**** RECORDS SHOWN

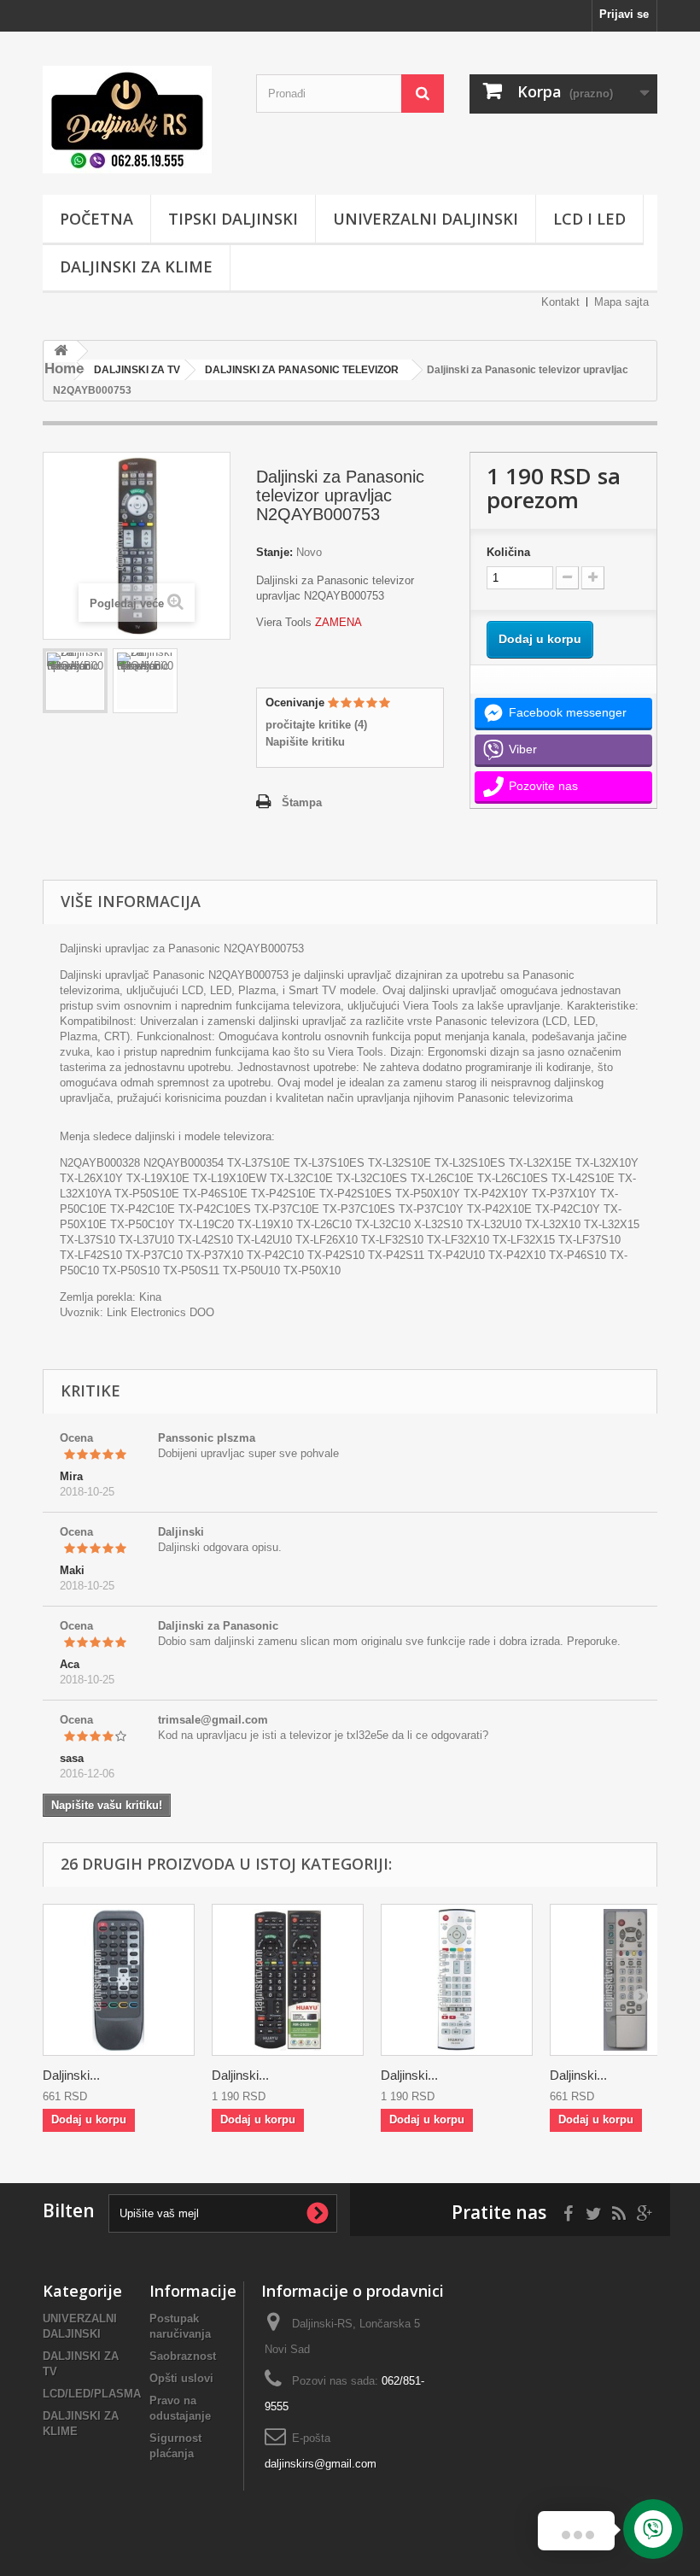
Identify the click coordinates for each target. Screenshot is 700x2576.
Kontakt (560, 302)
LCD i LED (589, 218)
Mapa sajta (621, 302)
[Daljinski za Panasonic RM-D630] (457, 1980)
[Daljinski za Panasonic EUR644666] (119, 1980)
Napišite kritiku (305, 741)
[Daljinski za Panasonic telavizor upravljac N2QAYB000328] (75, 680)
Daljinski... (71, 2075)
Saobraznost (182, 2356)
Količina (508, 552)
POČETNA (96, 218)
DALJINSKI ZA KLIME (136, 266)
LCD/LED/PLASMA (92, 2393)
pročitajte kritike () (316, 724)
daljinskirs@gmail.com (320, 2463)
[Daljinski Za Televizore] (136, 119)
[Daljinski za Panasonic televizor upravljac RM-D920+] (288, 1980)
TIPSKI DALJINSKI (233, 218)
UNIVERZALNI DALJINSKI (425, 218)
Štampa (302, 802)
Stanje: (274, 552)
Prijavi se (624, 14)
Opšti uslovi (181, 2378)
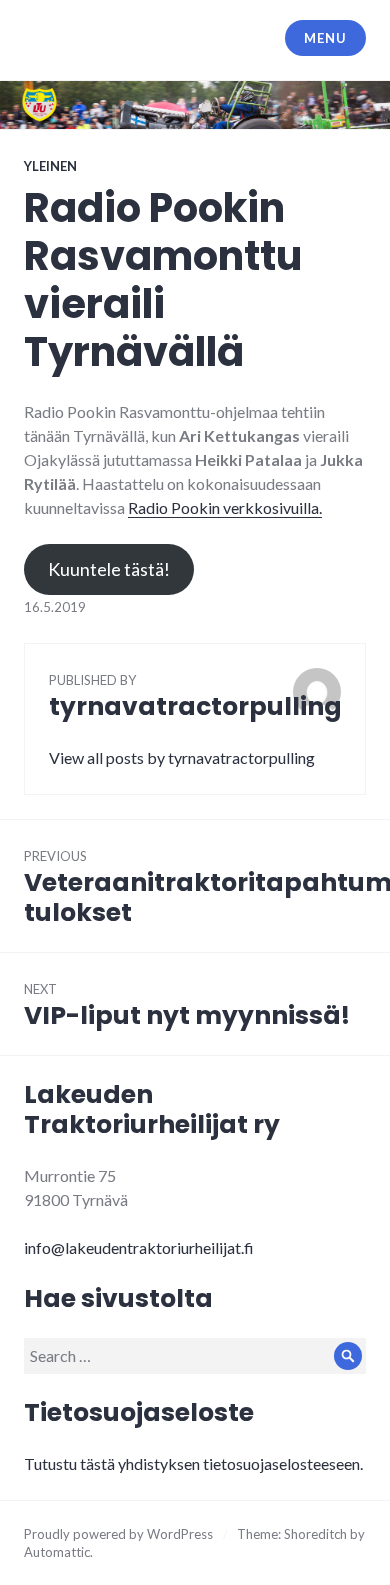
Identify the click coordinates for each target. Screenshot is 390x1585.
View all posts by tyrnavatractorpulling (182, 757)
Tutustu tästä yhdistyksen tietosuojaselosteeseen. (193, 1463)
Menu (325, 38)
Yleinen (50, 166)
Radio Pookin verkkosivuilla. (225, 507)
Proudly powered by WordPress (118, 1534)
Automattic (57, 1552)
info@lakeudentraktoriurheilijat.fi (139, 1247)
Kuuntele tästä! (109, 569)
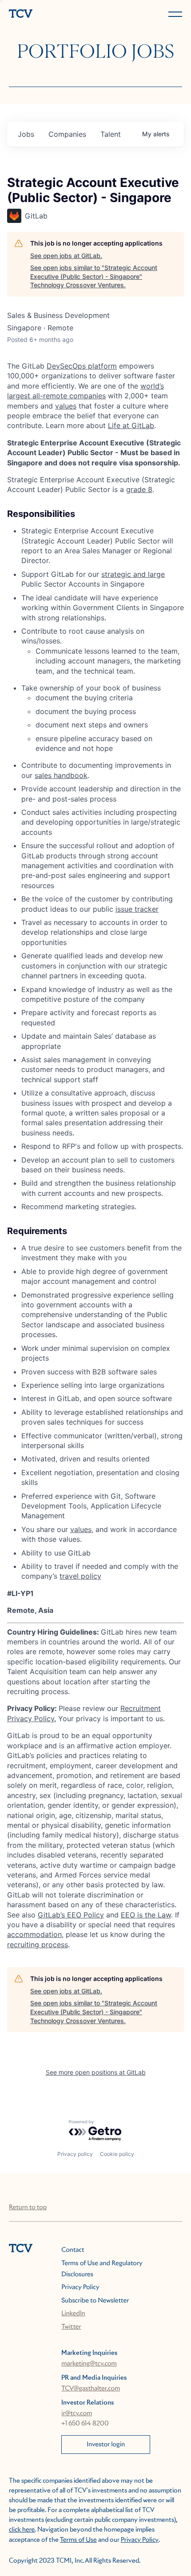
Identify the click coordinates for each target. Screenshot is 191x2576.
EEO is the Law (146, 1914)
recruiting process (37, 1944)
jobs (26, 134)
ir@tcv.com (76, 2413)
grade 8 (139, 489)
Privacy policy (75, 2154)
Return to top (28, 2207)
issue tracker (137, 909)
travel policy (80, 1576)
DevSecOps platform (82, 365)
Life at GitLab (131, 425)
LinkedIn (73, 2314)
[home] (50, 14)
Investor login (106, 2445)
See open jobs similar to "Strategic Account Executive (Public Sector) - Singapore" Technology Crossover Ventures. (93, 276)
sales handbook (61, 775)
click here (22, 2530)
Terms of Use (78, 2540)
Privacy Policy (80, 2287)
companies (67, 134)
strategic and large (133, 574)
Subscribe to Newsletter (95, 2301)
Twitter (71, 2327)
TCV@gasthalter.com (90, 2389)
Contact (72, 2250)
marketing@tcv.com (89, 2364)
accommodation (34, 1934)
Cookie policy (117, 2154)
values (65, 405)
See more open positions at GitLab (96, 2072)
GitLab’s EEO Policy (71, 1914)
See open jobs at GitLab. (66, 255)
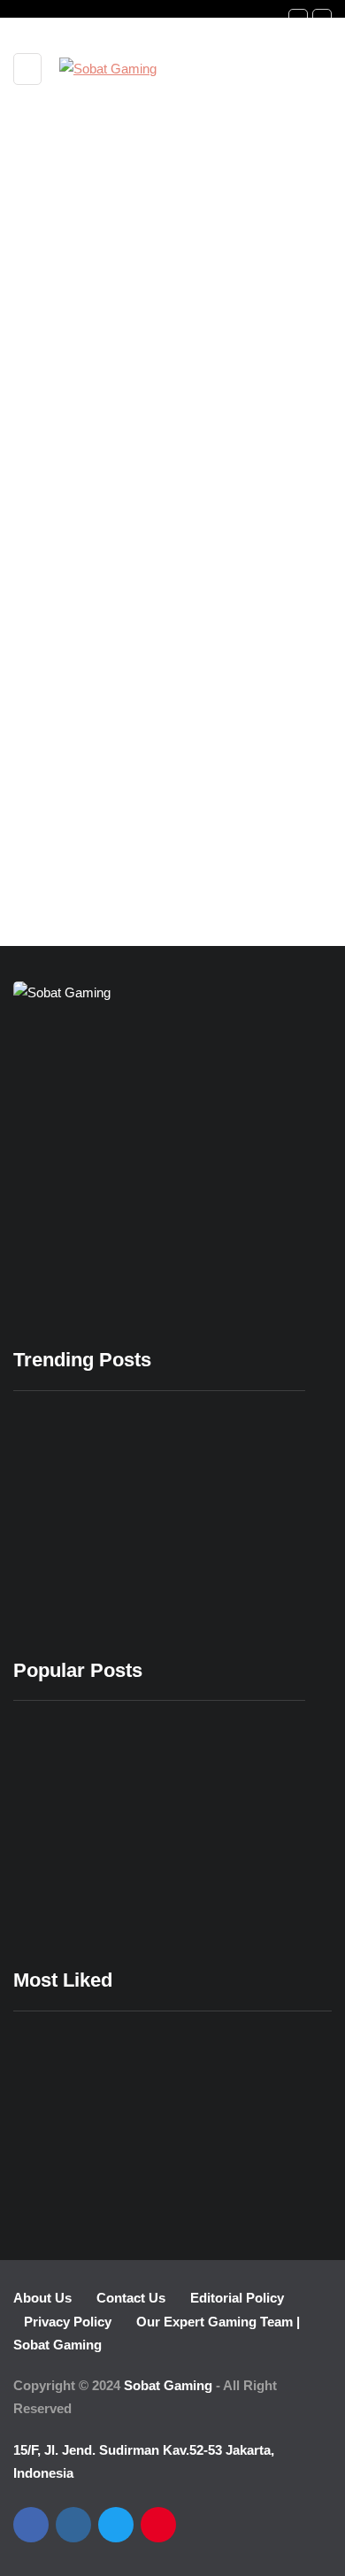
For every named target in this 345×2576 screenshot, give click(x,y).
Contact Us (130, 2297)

********

Pictures in the material above should be skipped; print exactly the lines from the one with "UNIVERZALNI DALJINSKI (425, 218)" through the one with "Automattic (57, 1552)".

UNIVERZALNI DALJINSKI (425, 218)
Štampa (302, 802)
Stanje: (274, 552)
Prijavi se (624, 14)
Opšti uslovi (181, 2378)
Identify the click coordinates for each target. Screenshot is 390x1585.
View all posts by tyrnavatractorpulling (182, 757)
Tutustu tästä yhdistyksen tietosuojaselosteeseen. (193, 1463)
Menu (325, 38)
Yleinen (50, 166)
Radio Pookin verkkosivuilla. (225, 507)
Proudly powered by WordPress (118, 1534)
Automattic (57, 1552)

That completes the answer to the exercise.